The strong performance of the service sector makes it difficult for inflation to decline in the coming months, and the Federal Reserve is likely to adopt a hawkish stance at the September rate hike meeting. However, as long as the dot plot is not revised upward, it can be determined that there will be at most one more rate hike this year. The future market focus will gradually shift to how long high interest rates will persist and when a rate cut may occur.


2.Oil Prices Soar, Energy Sector Regains Upswing

On September 5th, Saudi Arabia and Russia agreed to extend the voluntary production cuts until the end of December this year. Saudi Arabia voluntarily reduced production by 1 million barrels per day, while Russia reduced production by 300,000 barrels per day. This extension led to a surge in oil prices to over $90 per barrel, the first time since November last year. Brent crude oil has risen by about 20% since July 1st.


Driven by higher oil prices, the US energy sector has also achieved favorable returns. The S&P Energy Select Sector Index has risen over 12% this quarter and over 3% this month, outperforming the overall market. Leading companies like ExxonMobil (XOM) and Chevron (CVX) have seen nearly a 4% increase this month.


【Source:S&P Global;Energy Select Sector Index】


Goldman Sachs' commodity research department predicts that the extension of voluntary production cuts by Saudi Arabia and Russia could push Brent crude oil futures prices to $107 per barrel by the end of 2024.

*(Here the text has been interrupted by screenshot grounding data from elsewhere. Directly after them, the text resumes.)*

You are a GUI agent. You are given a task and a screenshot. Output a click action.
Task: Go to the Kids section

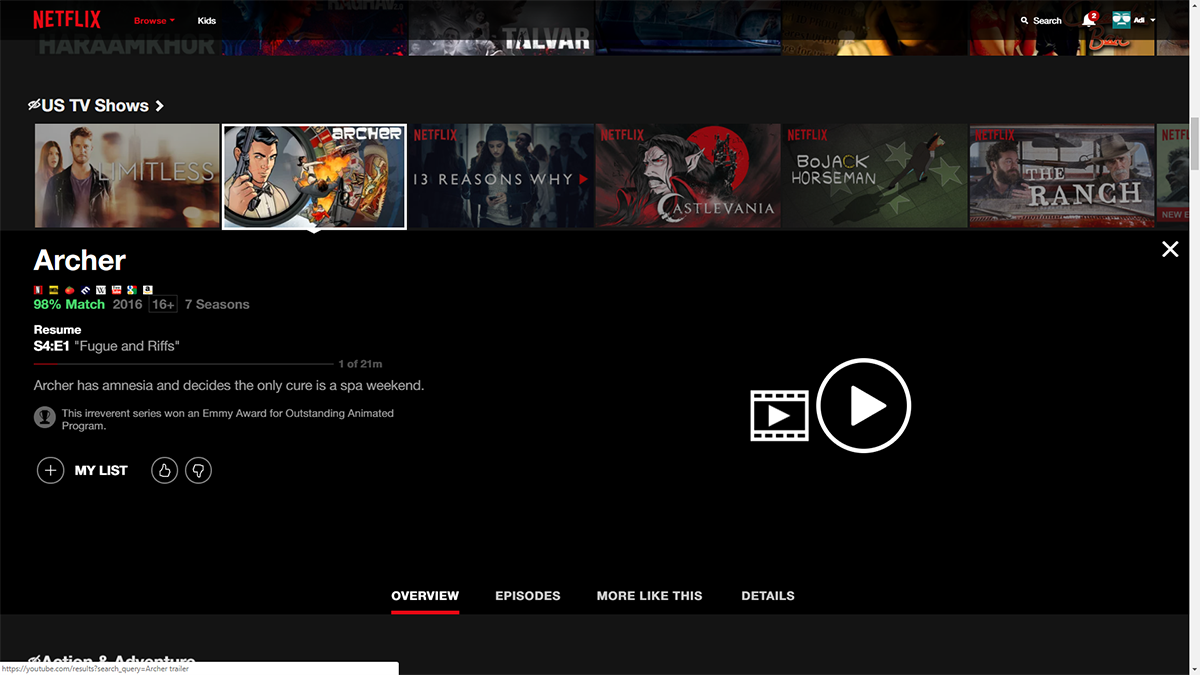pos(207,20)
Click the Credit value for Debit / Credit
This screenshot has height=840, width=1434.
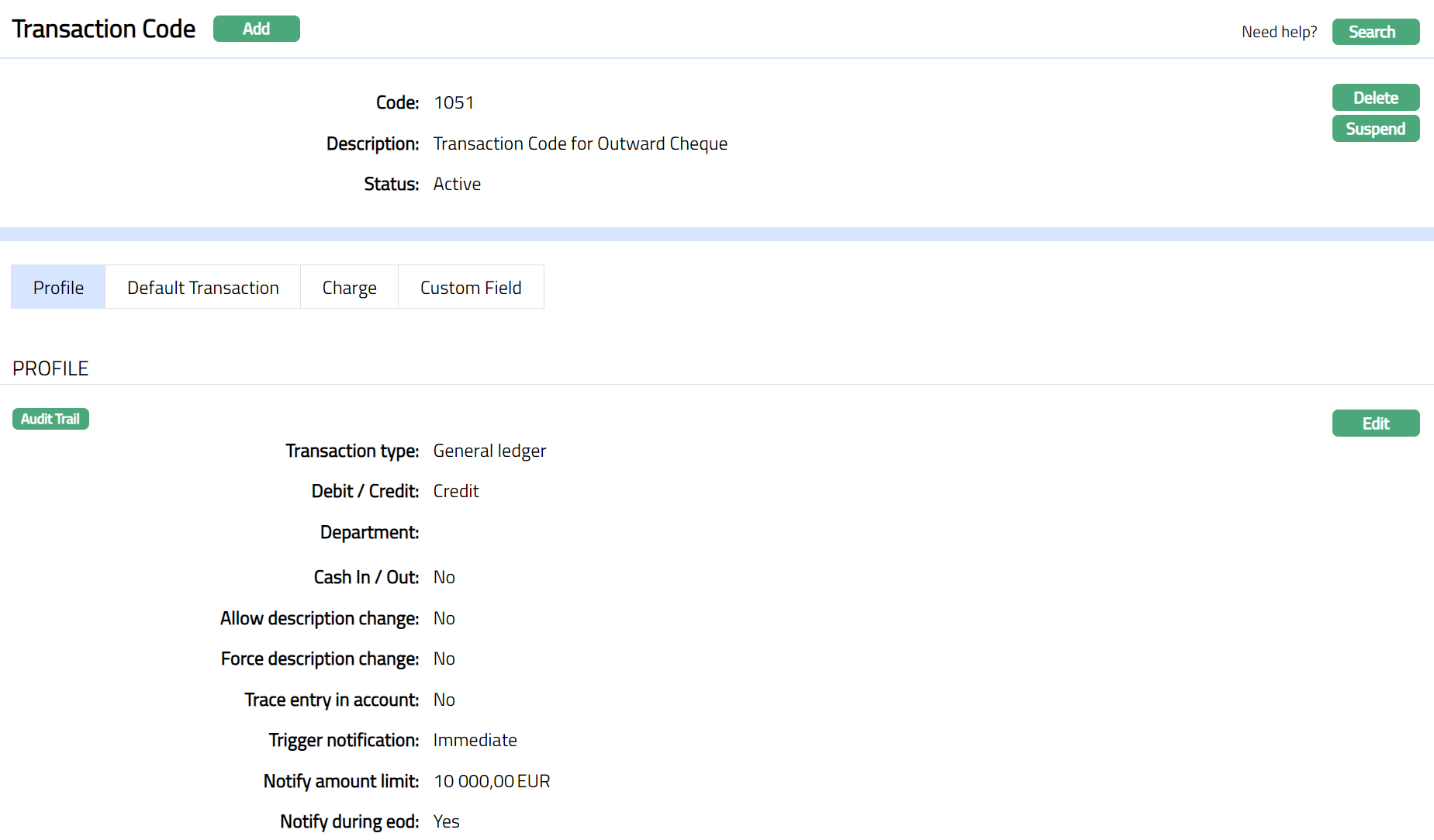pos(456,491)
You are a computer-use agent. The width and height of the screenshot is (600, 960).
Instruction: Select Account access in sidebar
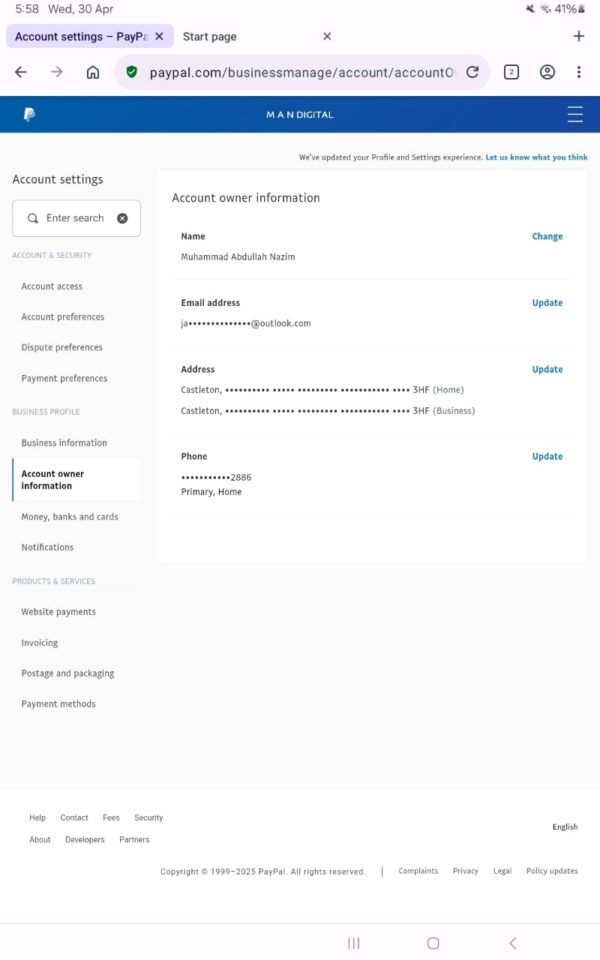point(52,286)
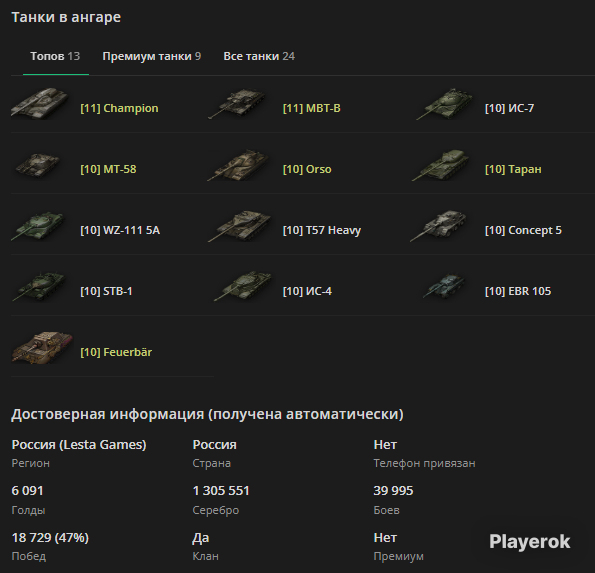
Task: Click the Playerok watermark logo
Action: 529,542
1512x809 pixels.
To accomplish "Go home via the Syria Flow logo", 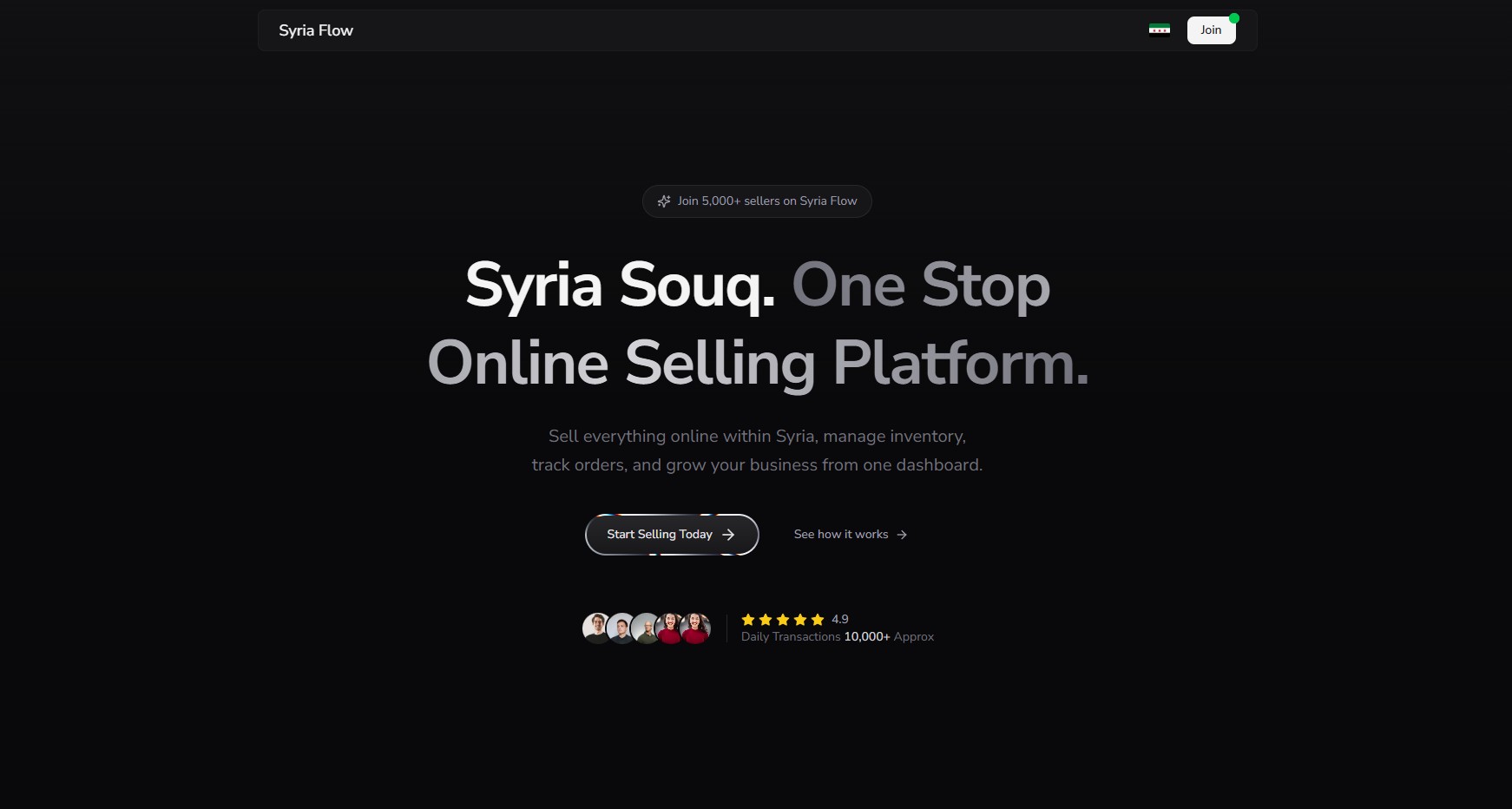I will (x=316, y=30).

However, there is a key uncertainty surrounding oil prices, which is whether the US economy will enter a recession. TSVETANA PARASKOVA, a contributor to Oilprice.com, suggests that considering the ongoing economic and oil demand concerns, it may not be enough to support oil prices at $100 per barrel.


Mitrade Analyst:


Although energy stocks have already experienced a rally, their current price-to-earnings (PE) ratio is around 12, which is not considered too high. Investors can consider allocating their investments appropriately.


Furthermore, the inevitable rise in crude oil prices will exacerbate inflationary pressures and strengthen expectations of tightening. The August Consumer Price Index (CPI) data, to be released this week, will be the most closely watched data before the Federal Reserve's September interest rate meeting. Due to the surge in gasoline prices, US inflation in August may experience a rebound.


3.Apple and NVIDIA face headwinds, where does Nasdaq 100 go from here?

Last week, the Nasdaq 100 index fell by 1.36%, primarily due to rising expectations of interest rate hikes and significant declines in the stock prices of Apple and NVIDIA, which acted as major drag factors.


Apple (AAPL) dropped nearly 6% for the week, mainly driven by bearish news, including the EU's "Digital Markets Act," China's ban, and the threat posed by Huawei Mate60 Pro.


NVIDIA (NVDA) experienced a cumulative decline of approximately 6.1%, fueled by conspiracy theories surrounding financial fraud allegations in its earnings report, which heightened fears and concerns about an AI bubble. Overall, chip stocks declined, with the Philadelphia Semiconductor Index falling around 3% last week.


According to EPFR data, there was a net outflow of $1.7 billion from technology stocks in the week ending September 6th, marking the first sell-off in 11 weeks. This may suggest that the hype around AI is subsiding.


Source:MacroMicro; Nasdaq 100 PE】


Mitrade Analyst:


Since the beginning of this year, the Nasdaq 100 Index has risen nearly 40%, and the increasing valuation is making the market more sensitive to negative factors. This week, the focus will be on the US August inflation data and Apple's product launch event. If the situation turns out better than expected, there is a possibility of a slight rebound in the Nasdaq 100. However, we anticipate cautious market conditions leading up to the Federal Reserve interest rate meeting, with a higher probability of index volatility.


* The content presented above, whether from a third party or not, is considered as general advice only.  This article should not be construed as containing investment advice, investment recommendations, an offer of or solicitation for any transactions in financial instruments.